**Goal:**
Return each line of the rows below that contains the string "Open", matching its capitalization exactly.

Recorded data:
******

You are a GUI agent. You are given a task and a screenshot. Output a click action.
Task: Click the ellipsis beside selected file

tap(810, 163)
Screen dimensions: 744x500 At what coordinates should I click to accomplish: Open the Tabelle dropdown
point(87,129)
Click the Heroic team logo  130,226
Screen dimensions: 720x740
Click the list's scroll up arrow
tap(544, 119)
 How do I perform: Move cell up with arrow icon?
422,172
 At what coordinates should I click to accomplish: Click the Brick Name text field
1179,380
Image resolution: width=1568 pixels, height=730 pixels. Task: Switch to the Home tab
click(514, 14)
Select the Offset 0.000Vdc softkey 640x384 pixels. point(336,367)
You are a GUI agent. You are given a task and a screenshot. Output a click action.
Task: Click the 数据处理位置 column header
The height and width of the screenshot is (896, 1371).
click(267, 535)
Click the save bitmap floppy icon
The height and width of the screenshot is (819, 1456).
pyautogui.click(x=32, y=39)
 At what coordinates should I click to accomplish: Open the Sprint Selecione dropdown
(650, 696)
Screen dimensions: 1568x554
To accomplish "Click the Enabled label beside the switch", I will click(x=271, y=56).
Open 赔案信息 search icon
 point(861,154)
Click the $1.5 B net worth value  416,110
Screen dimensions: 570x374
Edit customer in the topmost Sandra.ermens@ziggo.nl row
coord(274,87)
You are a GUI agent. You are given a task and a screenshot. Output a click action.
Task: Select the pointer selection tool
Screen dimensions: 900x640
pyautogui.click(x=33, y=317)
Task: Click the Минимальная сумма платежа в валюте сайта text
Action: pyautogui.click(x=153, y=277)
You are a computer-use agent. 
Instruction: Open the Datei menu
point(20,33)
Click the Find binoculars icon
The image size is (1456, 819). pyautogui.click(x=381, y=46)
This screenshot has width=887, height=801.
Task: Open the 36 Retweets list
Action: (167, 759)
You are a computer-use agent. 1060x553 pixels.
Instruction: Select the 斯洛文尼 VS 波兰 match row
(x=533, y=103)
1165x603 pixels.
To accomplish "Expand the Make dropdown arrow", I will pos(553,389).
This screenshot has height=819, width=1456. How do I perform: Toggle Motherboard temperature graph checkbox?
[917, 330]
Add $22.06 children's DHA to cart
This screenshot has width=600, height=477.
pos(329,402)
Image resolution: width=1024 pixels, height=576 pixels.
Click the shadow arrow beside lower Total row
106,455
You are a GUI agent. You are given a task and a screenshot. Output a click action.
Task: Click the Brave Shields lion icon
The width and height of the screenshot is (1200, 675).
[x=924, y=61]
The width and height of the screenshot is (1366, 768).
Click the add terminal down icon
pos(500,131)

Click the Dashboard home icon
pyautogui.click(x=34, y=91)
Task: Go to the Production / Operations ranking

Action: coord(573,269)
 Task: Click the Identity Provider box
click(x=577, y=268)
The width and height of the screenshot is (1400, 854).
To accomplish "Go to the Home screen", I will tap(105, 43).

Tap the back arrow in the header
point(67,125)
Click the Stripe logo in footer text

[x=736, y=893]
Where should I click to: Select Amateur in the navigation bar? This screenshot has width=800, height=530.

******

**Written response:**
Screen dimensions: 744x500 At what coordinates should I click to accomplish: Open the Tabelle dropdown
 At what coordinates should I click to accomplish: Open the Sprint Selecione dropdown
Open 赔案信息 search icon
Instruction: Open the Datei menu
Task: Open the 36 Retweets list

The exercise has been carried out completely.